● **Your instructions**
If an entry includes an image, drop the image and copy the rest verbatim.

● **Entries provided**

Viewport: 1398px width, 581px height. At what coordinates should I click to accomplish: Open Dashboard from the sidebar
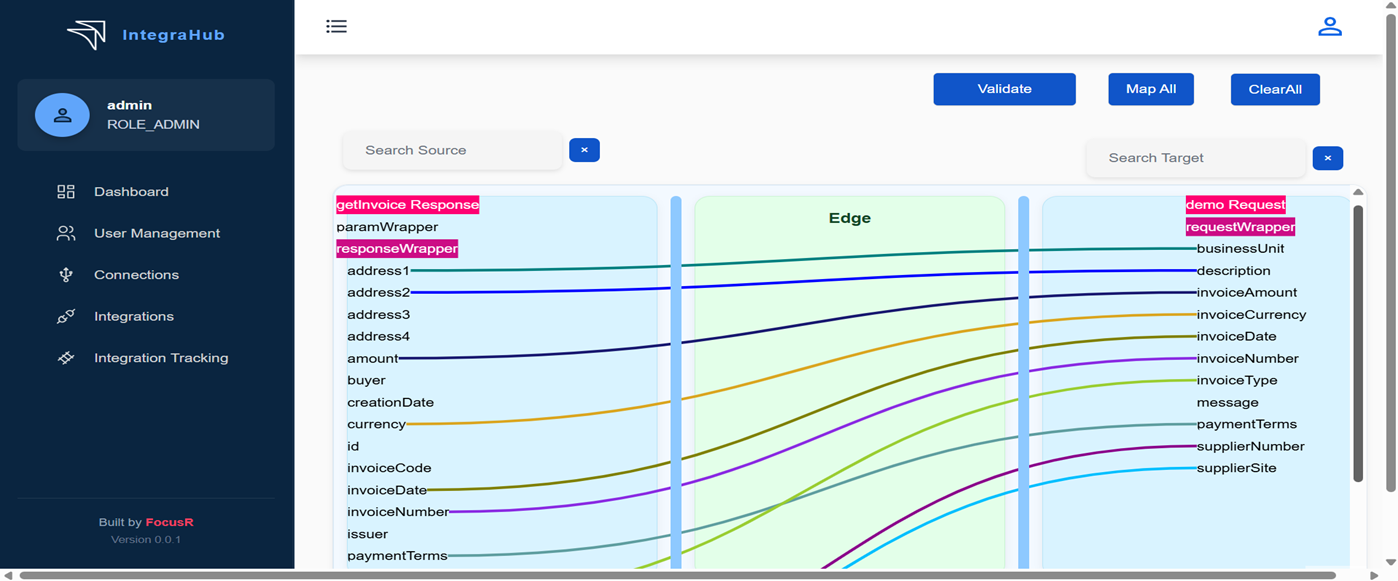pyautogui.click(x=131, y=192)
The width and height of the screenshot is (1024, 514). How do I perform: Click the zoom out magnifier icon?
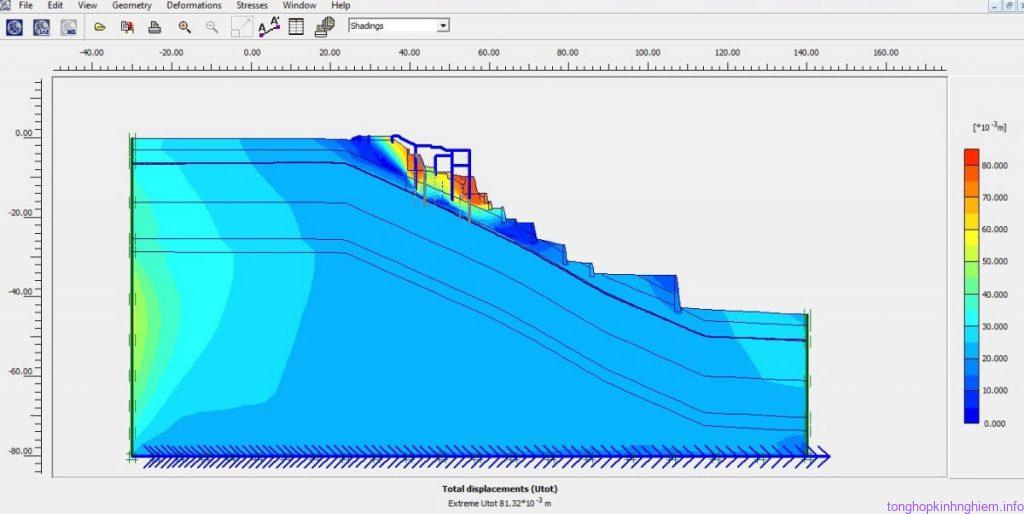coord(212,27)
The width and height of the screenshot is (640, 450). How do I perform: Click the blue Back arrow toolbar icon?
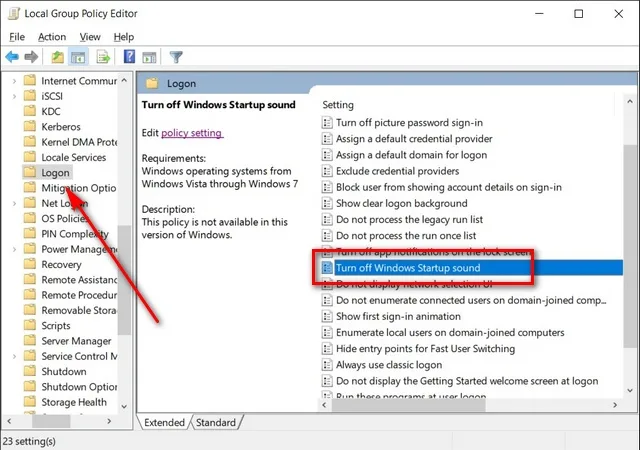[12, 57]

● **Reply to the task**
Viewport: 1398px width, 581px height. At what coordinates should I click to accomplish: Open Dashboard from the sidebar
pyautogui.click(x=131, y=192)
The width and height of the screenshot is (1024, 514). How do I perform: Click the zoom out magnifier icon?
coord(212,27)
The width and height of the screenshot is (640, 450). How do I perform: Click the blue Back arrow toolbar icon?
[12, 57]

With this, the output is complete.